Unfortunately, TA13OO's remaining tracks aren't as thought-provoking or profound, typically (and almost exclusively) obsessing over Hip-Hop's greatest trope; unsolicited braggadocio. Frustration is inflated thanks to TA13OO's three-act arc, something that holds no underlying meaning or purpose, squandering yet another concept album to poor execution. It's actually quite odd just how similar the three acts are, with each sporting their fair share of somber, moody, and aggressive tracks. That being said, as we've become all too familiar with Curry, banger's are his bread and butter, and on TA13OO that's no exception. Two three-track runs highlight his destructive versatility, the first being 'Sumo,' 'Super Saiyan Superman,' and 'Switch It Up.' The former, bass-worshipping Memphis Rap, middle, contorted Trap inline with Ski Mask The Slump God, and latter, eerie Pop Rap with the atmospherics of a G.O.O.D. Music smash hit (think 'Mercy' or 'Panda'). In a way, TA13OO's abrasive pinnacles generously showcase the adaptability of the term 'banger,' as Curry flaunts a myriad of flows over intriguing and twisted beats. The only pieces that don't impress in this regard are 'Cash Maniac,' ruined by the scritching of Nyyjerya, and 'Mad I Got It,' which impersonates Meechy Darko and Zombie Juice to a fault. These moments, along with 'Clout Cobain,' represent the worst of TA13OO's bunch.
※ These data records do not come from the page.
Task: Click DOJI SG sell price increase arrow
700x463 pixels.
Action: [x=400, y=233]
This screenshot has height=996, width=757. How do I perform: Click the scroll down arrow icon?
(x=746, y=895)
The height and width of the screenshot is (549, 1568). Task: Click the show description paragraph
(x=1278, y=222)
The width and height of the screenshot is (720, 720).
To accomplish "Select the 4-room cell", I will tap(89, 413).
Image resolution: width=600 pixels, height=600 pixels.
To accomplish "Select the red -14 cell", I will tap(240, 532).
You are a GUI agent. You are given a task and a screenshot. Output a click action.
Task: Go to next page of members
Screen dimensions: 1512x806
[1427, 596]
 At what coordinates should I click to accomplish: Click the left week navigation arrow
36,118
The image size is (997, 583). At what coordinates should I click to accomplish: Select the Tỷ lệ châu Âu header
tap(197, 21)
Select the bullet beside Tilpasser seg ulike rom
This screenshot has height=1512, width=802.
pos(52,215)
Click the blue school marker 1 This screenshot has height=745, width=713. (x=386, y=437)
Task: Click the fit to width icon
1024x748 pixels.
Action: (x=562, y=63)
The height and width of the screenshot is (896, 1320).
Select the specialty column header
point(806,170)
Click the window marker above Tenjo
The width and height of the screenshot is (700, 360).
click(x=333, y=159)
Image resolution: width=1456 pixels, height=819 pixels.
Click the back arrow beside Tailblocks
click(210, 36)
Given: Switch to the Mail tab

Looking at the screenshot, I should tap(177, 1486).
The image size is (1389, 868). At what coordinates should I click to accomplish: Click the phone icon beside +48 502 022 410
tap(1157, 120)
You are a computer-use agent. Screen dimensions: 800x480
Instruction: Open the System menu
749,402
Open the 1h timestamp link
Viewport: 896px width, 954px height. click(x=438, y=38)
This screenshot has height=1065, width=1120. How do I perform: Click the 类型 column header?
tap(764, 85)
By album's end however, Curry's seething testosterone torpedos out on 'Percs,' 'Vengeance,' and 'Black Metal Terrorist.' On 'Percs,' he bedevils and mocks the generation of Mumble Rap over asphyxiating production they'd be accustomed to, while TA13OO's final two behemoths spiral into the dingy metallics of 13. On 'Vengeance,' Curry enlists two militant malefactors in JPEGMAFIA and ZillaKami, who both match the excruciating energy disclosed by the marvelously-mischievous hook, while divvying up his unstable personalities on the capricious 'Black Metal Terrorist.' Each of these efforts, some of the best Trap-laced bangers you'll hear all year, with the latter triumphing thanks to an apocalyptic finale that invites clangorous Death Metal in a way Industrial Hip-Hop hasn't entertained before. Occasionally-cliched lyrics and lack of overall significance given the hype aside, TA13OO's swelling array of prepossessing hits helmed by a dynamic character is just too good to miss.